How to balance your teen’s privacy and internet safetyOn February 25, 2023 by Calgary's Child
By Stacie Gaetz
Parents have always worried about their teenagers’ safety.
Long before smart phones, computers, tablets and online video games, parents laid awake in their beds at night hoping their adolescents were making the right decisions.
However, technology adds another layer of “What ifs…?” and “Are theys…?” to the mix.
Just like in the real world, there is no secret button to push to make sure your child will never run into any trouble online, but there are some steps you can take to reduce the chance that your child will become victim to cyberbullying, scams or predators.
Learn the tech
Many parents want to know how to keep their kids safe online but have no idea how to turn on their child’s Xbox or think TikTok is just the sound a clock makes.
To monitor your child’s internet use and put parameters around it, you must first understand how it works.
Take the time to learn about the apps your child uses, the social media accounts they have set up, the websites they frequent and the video games they have access to.
What are the privacy settings on their social media accounts? Do they understand how to create a secure password? Is the safe search enabled on their phone and tablet? Is their gaming system connected to Wifi?
It can also be important to familiarize yourself with the texting and online lingo your kids use. Do you know what IRL or DAE mean? What about HMU and JIC?

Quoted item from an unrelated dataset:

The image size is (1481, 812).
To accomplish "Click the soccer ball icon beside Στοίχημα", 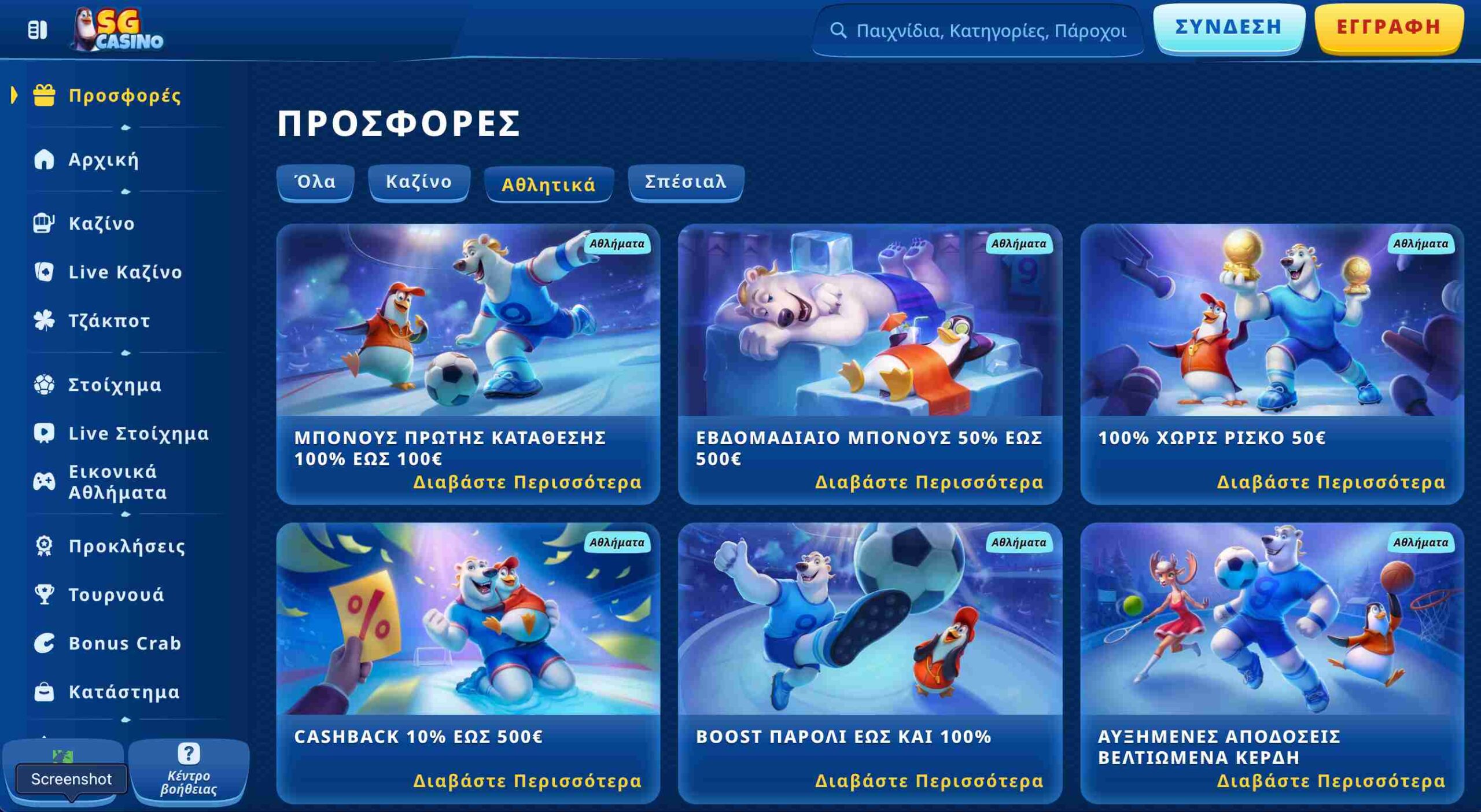I will pyautogui.click(x=44, y=385).
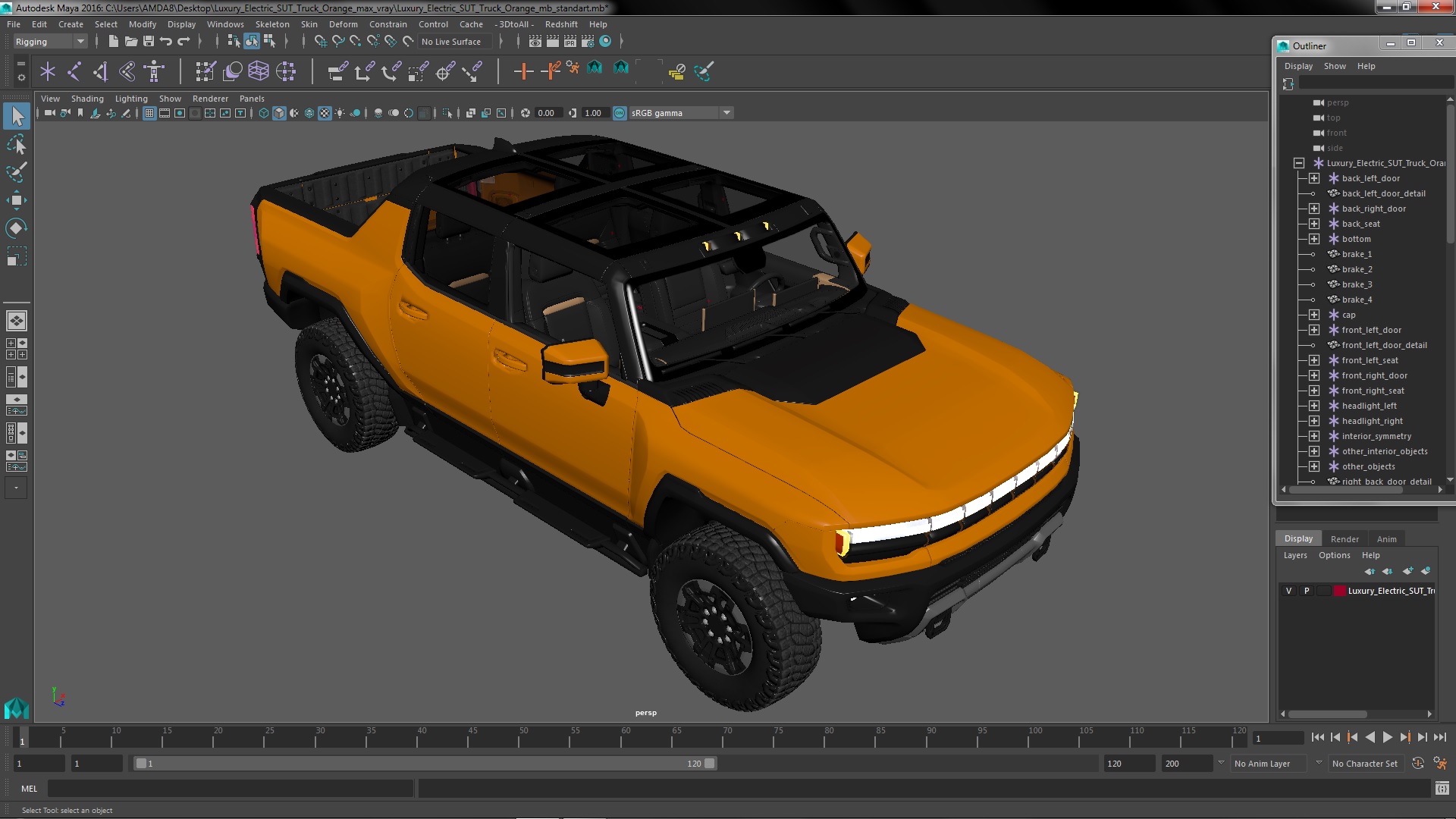Open the Rigging menu set dropdown
Screen dimensions: 1456x819
[80, 42]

These are all questions that you should be able to answer and know how to change the settings if necessary. YouTube is a huge help in this area.
Privacy settings & parent controls
Part of educating yourself about the technology is learning how to use the privacy settings on your teen’s devices.
You can control several things from blocking and filtering websites and content, limiting online purchases, recording activities, setting specific times to be online, and viewing their browsing history and communications.
Make sure you talk to your children about why you are limiting or blocking certain things and that they understand it is to protect their safety and not for you to “spy on them” or invade their privacy.
Talk to your children about the rules and guidelines you have around technology use. This includes how long and where they can use devices.
They may be allowed to play video games for a half hour after school and have access to the computer again for 30 minutes after dinner for homework. You can use parental controls to ensure they are using Microsoft Word and Excel rather than Netflix and games during that time.
It should always be made clear what is not allowed. Let them know that they are not allowed to sign up for any social media accounts until they are 13 and that they cannot bring their phone or tablet into their room at night if these are family rules. Have them hand their technology in to you before bed for charging as part of their nightly routine.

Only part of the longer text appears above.